Abby Rosenberg, MD, MS
Dr. Abby Rosenberg is an assistant professor of pediatrics in the Division of Pediatric Hematology/Oncology at the University of Washington; a research faculty member of the Treuman Katz Center for Pediatric Bioethics; and the principal investigator of the Palliative Care and Resilience Research Program. She received her MD from Stanford University School of Medicine and her MS in clinical research methods from the University of Washington School of Public Health, and completed her pediatrics residency and hematology/oncology fellowship in the Seattle Children's/University of Washington programs. Rosenberg's research focuses on the intersection of medical, psychosocial and bioethical issues involved in the care of children, adolescents and young adults (AYAs) with cancer.
Samantha Scott, BA
Samantha Scott joined the PCAR team in September 2015 to implement her study investigating the impact of psychosocial factors on cortisol elevation and synchrony in children with brain tumors and their caregivers (the SPIT Study). In her undergraduate career, Sam studied psychology, neuroscience and bioethics at the University of Puget Sound, where she graduated in May 2017 with honors, was inducted into Phi Beta Kappa, and was named a Coolidge Otis Chapman Honors Scholar. She currently helps with regulatory and study activities for several PCAR projects, and continues to conduct the SPIT Study.
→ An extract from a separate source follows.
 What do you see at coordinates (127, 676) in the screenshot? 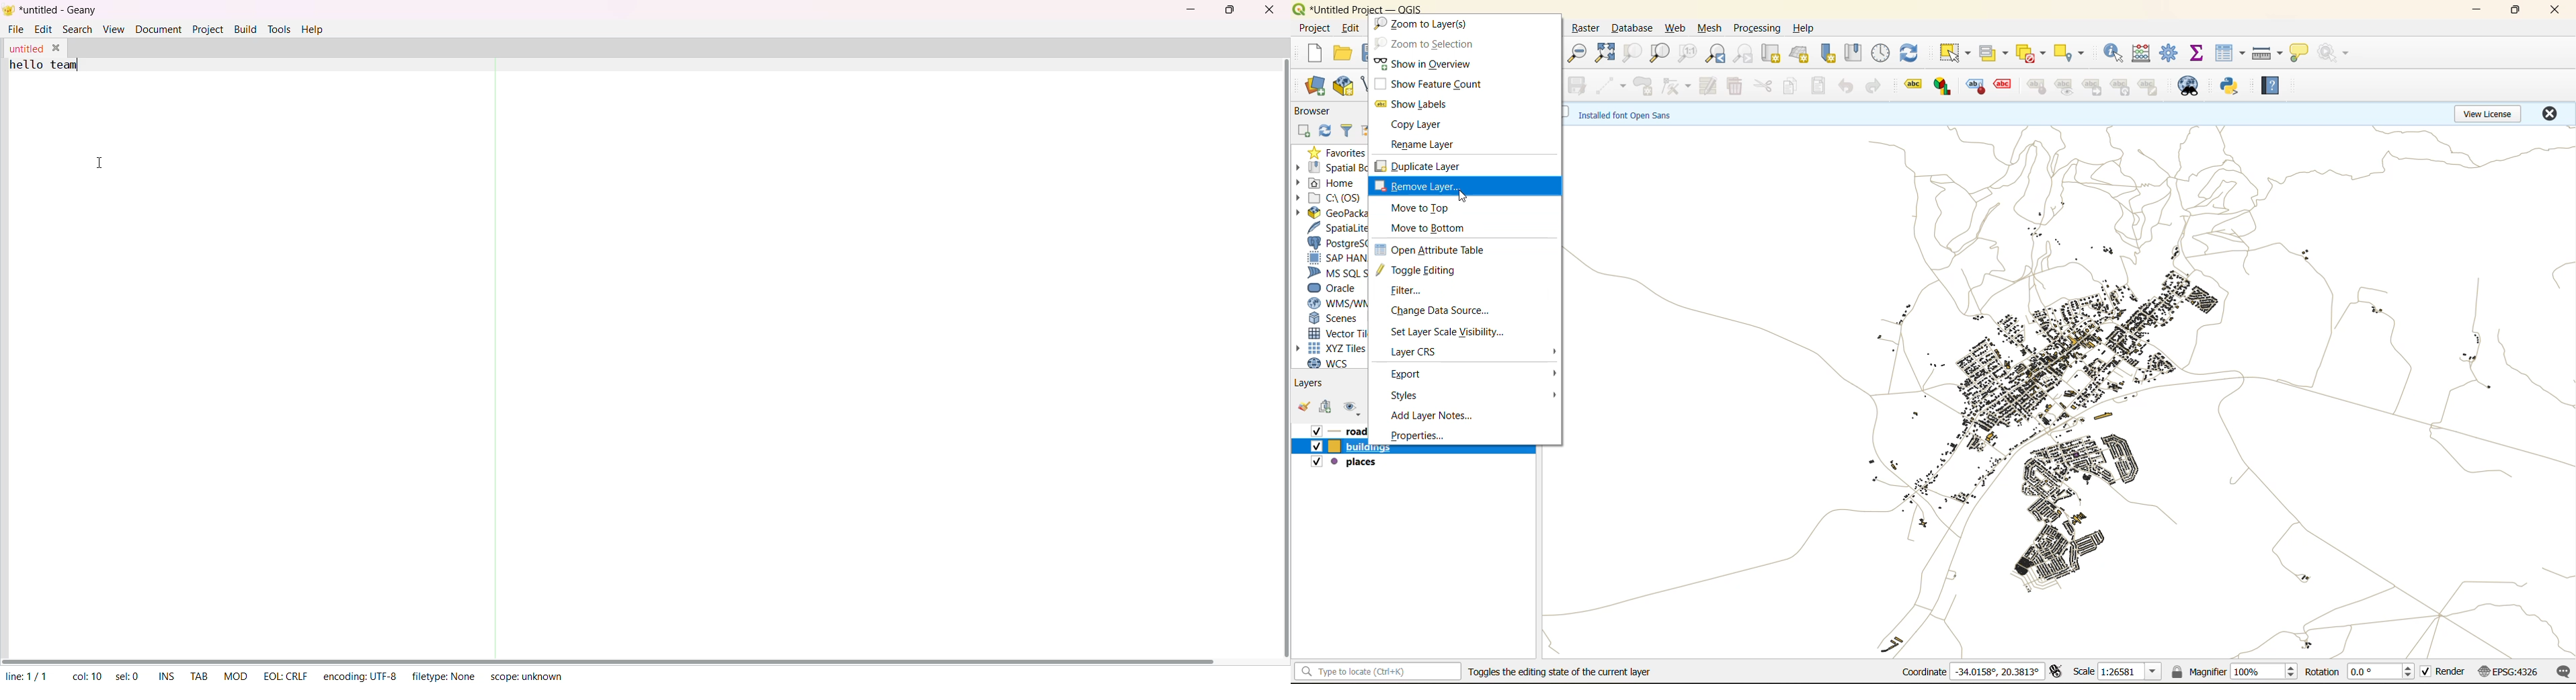
I see `sel: 0` at bounding box center [127, 676].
Her research interests involve understanding the reciprocal relationship between the progression and trajectory of severe childhood illness and hormonal, familial and sociodemographic factors.
Angela Steineck, MD
Dr. Angela Steineck joined the PCAR team in July 2017 as a postdoctoral research fellow. She received her MD from the Medical College of Wisconsin and completed her pediatrics residency at Stanford University. She is currently working to complete her fellowship training in pediatric hematology-oncology through the Seattle Children’s/University of Washington program, as well as pursuing an MS in epidemiology from the University of Washington Department of Public Health. Her research interests include quality of life in pediatric hematology and oncology patients, particularly following completion of treatment, as well as the impact of psychosocial factors on outcomes.
Claire Wharton, BS
Claire Wharton joined the Cancer and Blood Disorders Center team in the fall of 2007 as a clinical research associate. Wharton started working with Dr. Abby Rosenberg on some of her first PCAR studies at Seattle Children’s in 2012. Wharton currently assists in leading the PCAR team with both regulatory and administrative support, as well as administering study interventions. She graduated from the University of Portland in May 2006 with a BS in biology.
Joyce Yi-Frazier, PhD
Dr. Joyce Yi-Frazier is a senior clinical research scientist in the Center for Clinical and Translational Research at Seattle Children’s Research Institute. She completed her PhD in health psychology at the University of Washington and obtained her bachelor’s degree from Cornell University. Yi-Frazier has a long history of research in stress and resilience in association with chronic/serious illness. She was one of the first to publish on resilience in the diabetes population and has also studied resilience in relation to stress in caregivers, elite athletes and obese youth.